[start]

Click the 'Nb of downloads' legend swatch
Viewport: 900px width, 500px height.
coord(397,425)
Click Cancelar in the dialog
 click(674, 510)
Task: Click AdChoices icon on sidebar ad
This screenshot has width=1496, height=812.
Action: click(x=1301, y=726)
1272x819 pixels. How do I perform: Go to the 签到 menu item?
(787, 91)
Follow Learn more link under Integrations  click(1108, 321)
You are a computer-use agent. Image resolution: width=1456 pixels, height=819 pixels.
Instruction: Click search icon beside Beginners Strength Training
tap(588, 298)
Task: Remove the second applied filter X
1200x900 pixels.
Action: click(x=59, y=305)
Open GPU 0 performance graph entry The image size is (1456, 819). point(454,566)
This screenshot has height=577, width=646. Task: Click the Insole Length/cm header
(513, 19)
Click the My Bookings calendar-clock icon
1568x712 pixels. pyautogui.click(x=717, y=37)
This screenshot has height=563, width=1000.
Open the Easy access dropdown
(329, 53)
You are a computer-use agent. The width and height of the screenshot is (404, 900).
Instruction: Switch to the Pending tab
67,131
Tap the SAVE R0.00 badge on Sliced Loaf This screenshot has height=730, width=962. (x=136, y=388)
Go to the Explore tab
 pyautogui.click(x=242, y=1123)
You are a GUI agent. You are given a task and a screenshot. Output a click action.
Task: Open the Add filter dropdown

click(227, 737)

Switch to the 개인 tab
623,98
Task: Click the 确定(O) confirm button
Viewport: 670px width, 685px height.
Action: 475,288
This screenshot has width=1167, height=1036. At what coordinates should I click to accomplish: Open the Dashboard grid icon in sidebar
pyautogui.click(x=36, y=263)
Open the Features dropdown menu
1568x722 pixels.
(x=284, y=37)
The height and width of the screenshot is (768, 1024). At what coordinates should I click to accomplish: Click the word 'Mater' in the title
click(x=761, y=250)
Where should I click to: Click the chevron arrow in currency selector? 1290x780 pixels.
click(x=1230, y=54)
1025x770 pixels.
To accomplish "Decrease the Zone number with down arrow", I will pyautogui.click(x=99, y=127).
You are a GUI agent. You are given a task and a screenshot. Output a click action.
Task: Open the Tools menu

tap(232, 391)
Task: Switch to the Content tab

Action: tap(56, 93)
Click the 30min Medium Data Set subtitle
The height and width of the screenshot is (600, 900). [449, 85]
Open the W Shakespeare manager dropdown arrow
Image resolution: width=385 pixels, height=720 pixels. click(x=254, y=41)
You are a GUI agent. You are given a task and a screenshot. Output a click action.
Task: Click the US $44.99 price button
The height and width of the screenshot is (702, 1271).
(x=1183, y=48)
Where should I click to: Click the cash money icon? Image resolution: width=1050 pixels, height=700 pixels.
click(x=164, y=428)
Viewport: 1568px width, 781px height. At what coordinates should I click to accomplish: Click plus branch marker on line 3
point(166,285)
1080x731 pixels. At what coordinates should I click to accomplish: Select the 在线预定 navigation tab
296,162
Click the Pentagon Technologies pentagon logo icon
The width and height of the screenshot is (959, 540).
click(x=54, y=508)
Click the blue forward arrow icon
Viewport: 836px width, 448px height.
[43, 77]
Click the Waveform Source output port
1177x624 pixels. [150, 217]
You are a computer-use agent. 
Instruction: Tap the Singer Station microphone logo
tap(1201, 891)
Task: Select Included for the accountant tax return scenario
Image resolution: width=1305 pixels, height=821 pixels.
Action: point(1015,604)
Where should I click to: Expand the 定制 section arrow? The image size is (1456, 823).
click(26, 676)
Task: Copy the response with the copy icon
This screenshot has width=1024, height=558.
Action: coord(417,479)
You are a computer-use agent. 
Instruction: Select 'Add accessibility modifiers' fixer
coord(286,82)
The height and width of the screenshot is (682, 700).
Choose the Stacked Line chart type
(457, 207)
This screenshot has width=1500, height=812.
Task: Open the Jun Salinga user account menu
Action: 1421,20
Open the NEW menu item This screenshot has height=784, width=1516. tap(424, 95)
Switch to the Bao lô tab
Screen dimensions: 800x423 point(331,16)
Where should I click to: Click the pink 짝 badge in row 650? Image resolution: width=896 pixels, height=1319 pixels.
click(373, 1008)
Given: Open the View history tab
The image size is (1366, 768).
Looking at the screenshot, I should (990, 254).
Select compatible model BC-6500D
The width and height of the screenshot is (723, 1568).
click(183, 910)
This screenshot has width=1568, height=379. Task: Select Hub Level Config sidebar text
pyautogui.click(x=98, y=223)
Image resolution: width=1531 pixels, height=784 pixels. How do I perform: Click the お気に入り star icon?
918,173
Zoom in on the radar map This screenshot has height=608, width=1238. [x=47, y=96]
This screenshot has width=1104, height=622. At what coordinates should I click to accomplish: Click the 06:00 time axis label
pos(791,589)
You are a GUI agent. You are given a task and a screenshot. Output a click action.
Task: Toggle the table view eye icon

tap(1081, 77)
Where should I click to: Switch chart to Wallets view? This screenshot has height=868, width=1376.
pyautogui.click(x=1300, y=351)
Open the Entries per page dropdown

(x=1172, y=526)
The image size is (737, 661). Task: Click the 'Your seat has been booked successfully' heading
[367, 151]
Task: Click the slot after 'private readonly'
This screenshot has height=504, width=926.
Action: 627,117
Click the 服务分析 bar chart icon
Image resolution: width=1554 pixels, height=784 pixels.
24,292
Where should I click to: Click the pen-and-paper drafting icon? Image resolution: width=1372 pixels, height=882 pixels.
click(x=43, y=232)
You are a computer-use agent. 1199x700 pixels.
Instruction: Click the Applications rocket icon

[end]

**OBJECTIVE**
Rewrite everything in the records from the line containing "Go to the Explore tab" down to the line containing "will pyautogui.click(x=99, y=127).", both included, with the requests kept as they are. Scale every click coordinate in the answers by 1.7, rounding to whole numbers with halves rounded up.

**ANSWER**
Go to the Explore tab
 pyautogui.click(x=411, y=1909)
You are a GUI agent. You are given a task and a screenshot. Output a click action.
Task: Open the Add filter dropdown

click(386, 1253)

Switch to the 개인 tab
1059,167
Task: Click the 确定(O) confirm button
Viewport: 670px width, 685px height.
Action: 808,490
This screenshot has width=1167, height=1036. At what coordinates should I click to accomplish: Open the Dashboard grid icon in sidebar
pyautogui.click(x=61, y=447)
Open the Features dropdown menu
1568x722 pixels.
(x=483, y=63)
The height and width of the screenshot is (768, 1024). At what coordinates should I click to accomplish: Click the word 'Mater' in the title
click(x=1294, y=425)
Where should I click to: Click the chevron arrow in currency selector? 1290x780 pixels.
click(x=2091, y=92)
1025x770 pixels.
To accomplish "Decrease the Zone number with down arrow", I will pyautogui.click(x=168, y=216).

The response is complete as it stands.